There is racism in the classroom, and it starts in kindergarten. That’s what Ellen de Lima Souza, master and doctoral student in the Graduate Program in Education at UFSCar (Federal University of São Carlos) and director of Itesa (Institute of Technology, Expertise and Professional Development) says.

According to the educator, the school is normally an inhospitable environment for black children. Ellen studied how they are seen by kindergarten teachers and found two distinct visions: blacks generating pity of the teachers (a paternalistic posture) or expectation (which must necessarily take an activist stance). To change this reality, she proposes that teachers assume a leadership stance in the classroom, generating knowledge, to work on the autonomy and independence in the children.

UOL Education – Can children also be racist?

Ellen de Lima Souza – Yes, they can. And they are. People don’t expect them to reproduce racist attitudes. After the family, the first socialization environment is the school where the child is more exposed to racism.

UOL – In what was does prejudice present itself in the classroom?

Souza – When you have a child who refuses to sit next to another child, black, that says she feels disgusted by blacks, who sees blacks always in subordinate roles; when black children are not selected to participate or have no role in cultural activities, parties. This makes children naturalize inequality and reproduce offenses, as when they say that black is ugly, stupid, smells and other pretty heavy things.
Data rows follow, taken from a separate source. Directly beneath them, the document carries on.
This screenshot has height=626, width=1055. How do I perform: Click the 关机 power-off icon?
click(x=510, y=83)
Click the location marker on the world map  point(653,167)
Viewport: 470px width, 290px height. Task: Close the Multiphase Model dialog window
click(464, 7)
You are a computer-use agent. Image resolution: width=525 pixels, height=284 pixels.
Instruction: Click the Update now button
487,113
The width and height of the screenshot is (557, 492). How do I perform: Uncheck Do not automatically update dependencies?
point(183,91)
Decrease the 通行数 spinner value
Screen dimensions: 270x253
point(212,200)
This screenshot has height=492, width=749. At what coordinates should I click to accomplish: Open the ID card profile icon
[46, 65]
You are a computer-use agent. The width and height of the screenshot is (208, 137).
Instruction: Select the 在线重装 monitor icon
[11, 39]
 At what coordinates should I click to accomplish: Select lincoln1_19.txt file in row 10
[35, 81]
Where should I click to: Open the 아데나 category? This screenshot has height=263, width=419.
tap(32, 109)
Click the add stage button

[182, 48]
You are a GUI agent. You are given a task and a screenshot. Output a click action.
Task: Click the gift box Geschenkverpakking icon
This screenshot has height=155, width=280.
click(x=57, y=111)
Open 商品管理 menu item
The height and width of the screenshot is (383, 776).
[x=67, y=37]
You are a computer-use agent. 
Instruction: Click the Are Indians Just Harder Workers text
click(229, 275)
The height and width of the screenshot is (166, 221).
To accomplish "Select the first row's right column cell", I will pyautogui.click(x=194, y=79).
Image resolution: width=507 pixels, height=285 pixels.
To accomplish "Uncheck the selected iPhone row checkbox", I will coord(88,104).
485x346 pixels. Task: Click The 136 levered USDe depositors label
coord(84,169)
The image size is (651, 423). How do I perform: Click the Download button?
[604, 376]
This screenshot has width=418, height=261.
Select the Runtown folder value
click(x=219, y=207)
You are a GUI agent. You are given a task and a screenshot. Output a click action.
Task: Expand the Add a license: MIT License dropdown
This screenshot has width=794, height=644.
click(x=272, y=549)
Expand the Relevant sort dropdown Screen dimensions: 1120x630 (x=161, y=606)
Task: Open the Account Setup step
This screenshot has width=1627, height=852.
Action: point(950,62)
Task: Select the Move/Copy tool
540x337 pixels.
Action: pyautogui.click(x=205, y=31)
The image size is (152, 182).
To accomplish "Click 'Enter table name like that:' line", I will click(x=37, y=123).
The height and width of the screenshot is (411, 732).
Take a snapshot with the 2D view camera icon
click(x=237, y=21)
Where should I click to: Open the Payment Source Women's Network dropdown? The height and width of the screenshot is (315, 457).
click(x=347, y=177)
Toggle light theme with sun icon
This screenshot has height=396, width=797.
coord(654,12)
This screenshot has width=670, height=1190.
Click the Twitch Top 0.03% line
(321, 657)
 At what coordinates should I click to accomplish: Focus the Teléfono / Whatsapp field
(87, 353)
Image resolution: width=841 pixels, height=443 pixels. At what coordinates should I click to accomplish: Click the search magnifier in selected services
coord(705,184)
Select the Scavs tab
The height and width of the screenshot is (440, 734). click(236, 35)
'As crianças negras são mais punidas do que as brancas', diz pedagoga (2)
Black children often experience racism on the part of classmates as well as teachers

UOL – How are teachers accustomed to dealing with the topic in early childhood education?

Souza – In my dissertation [Master’s], I sought teachers awarded for the practices that they already exercised in education for equality, and realized that they are afflicted by two basic perceptions toward blacks: a strong sense of paternalism, they pity the black child, understand that he or she will necessarily suffer racism, and has a feeling of pity; the other is the perception that generates in the teachers an expectation that the black child has to be an activist. On the other hand, there are teachers who don’t have this consciousness of an education for equality. They believe that Brazil is a racial democracy, treats blacks with indifference and frequently punishes the black child. Incidentally, from the time that they’re babies, black children are more punished than white children, receive derogatory nicknames and, in situations of conflict, are passed over or blamed.

'As crianças negras são mais punidas do que as brancas', diz pedagoga (3)

UOL – So how should the issue be dealt with in the classroom?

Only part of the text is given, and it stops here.